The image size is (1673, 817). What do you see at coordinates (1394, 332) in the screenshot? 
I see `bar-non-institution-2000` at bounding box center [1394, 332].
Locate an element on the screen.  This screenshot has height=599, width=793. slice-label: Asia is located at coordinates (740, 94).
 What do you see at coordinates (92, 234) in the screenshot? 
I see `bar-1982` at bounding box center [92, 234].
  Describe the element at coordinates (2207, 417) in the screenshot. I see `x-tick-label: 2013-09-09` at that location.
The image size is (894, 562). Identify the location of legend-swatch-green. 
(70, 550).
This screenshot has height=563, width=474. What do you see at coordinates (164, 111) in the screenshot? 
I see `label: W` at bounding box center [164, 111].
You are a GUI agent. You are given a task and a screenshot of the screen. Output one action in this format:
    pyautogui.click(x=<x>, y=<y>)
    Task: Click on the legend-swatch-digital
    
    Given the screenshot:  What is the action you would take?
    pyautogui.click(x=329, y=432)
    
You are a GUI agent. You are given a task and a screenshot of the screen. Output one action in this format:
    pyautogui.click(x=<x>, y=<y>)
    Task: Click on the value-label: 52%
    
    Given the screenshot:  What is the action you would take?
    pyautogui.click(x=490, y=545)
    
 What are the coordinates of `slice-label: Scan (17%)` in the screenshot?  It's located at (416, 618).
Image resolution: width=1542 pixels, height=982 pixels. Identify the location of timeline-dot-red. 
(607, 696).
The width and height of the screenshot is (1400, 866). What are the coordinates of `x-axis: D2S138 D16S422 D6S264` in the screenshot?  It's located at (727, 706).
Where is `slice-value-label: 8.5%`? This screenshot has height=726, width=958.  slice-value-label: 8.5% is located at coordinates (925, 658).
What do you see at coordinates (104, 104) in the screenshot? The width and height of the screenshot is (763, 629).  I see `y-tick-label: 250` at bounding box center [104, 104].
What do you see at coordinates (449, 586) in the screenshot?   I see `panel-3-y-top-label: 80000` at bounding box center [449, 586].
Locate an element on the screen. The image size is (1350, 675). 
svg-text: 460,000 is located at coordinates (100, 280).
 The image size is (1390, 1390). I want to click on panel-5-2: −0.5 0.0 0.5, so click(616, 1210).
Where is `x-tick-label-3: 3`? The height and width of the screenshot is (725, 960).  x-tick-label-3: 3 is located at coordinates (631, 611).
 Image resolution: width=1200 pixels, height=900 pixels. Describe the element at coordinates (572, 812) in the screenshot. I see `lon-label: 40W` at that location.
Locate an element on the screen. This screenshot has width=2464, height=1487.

- - - -

• _Exercise brief_: Rewrite the lines above as a JSON list of strings, one string per line, leaving out blank lines.

• _Answer box_:
[
  "The image size is (1673, 817). What do you see at coordinates (1394, 332) in the screenshot? ",
  "I see `bar-non-institution-2000` at bounding box center [1394, 332].",
  "Locate an element on the screen.  This screenshot has height=599, width=793. slice-label: Asia is located at coordinates (740, 94).",
  " What do you see at coordinates (92, 234) in the screenshot? ",
  "I see `bar-1982` at bounding box center [92, 234].",
  "  Describe the element at coordinates (2207, 417) in the screenshot. I see `x-tick-label: 2013-09-09` at that location.",
  "The image size is (894, 562). Identify the location of legend-swatch-green. ",
  "(70, 550).",
  "This screenshot has height=563, width=474. What do you see at coordinates (164, 111) in the screenshot? ",
  "I see `label: W` at bounding box center [164, 111].",
  "You are a GUI agent. You are given a task and a screenshot of the screen. Output one action in this format:",
  "    pyautogui.click(x=<x>, y=<y>)",
  "    Task: Click on the legend-swatch-digital",
  "    Given the screenshot:  What is the action you would take?",
  "    pyautogui.click(x=329, y=432)",
  "You are a GUI agent. You are given a task and a screenshot of the screen. Output one action in this format:",
  "    pyautogui.click(x=<x>, y=<y>)",
  "    Task: Click on the value-label: 52%",
  "    Given the screenshot:  What is the action you would take?",
  "    pyautogui.click(x=490, y=545)",
  " What are the coordinates of `slice-label: Scan (17%)` in the screenshot?  It's located at (416, 618).",
  "Image resolution: width=1542 pixels, height=982 pixels. Identify the location of timeline-dot-red. ",
  "(607, 696).",
  "The width and height of the screenshot is (1400, 866). What are the coordinates of `x-axis: D2S138 D16S422 D6S264` in the screenshot?  It's located at (727, 706).",
  "Where is `slice-value-label: 8.5%`? This screenshot has height=726, width=958.  slice-value-label: 8.5% is located at coordinates (925, 658).",
  "What do you see at coordinates (104, 104) in the screenshot? The width and height of the screenshot is (763, 629).  I see `y-tick-label: 250` at bounding box center [104, 104].",
  "What do you see at coordinates (449, 586) in the screenshot?   I see `panel-3-y-top-label: 80000` at bounding box center [449, 586].",
  "Locate an element on the screen. The image size is (1350, 675). ",
  "svg-text: 460,000 is located at coordinates (100, 280).",
  " The image size is (1390, 1390). I want to click on panel-5-2: −0.5 0.0 0.5, so click(616, 1210).",
  "Where is `x-tick-label-3: 3`? The height and width of the screenshot is (725, 960).  x-tick-label-3: 3 is located at coordinates (631, 611).",
  " Image resolution: width=1200 pixels, height=900 pixels. Describe the element at coordinates (572, 812) in the screenshot. I see `lon-label: 40W` at that location.",
  "Locate an element on the screen. This screenshot has width=2464, height=1487."
]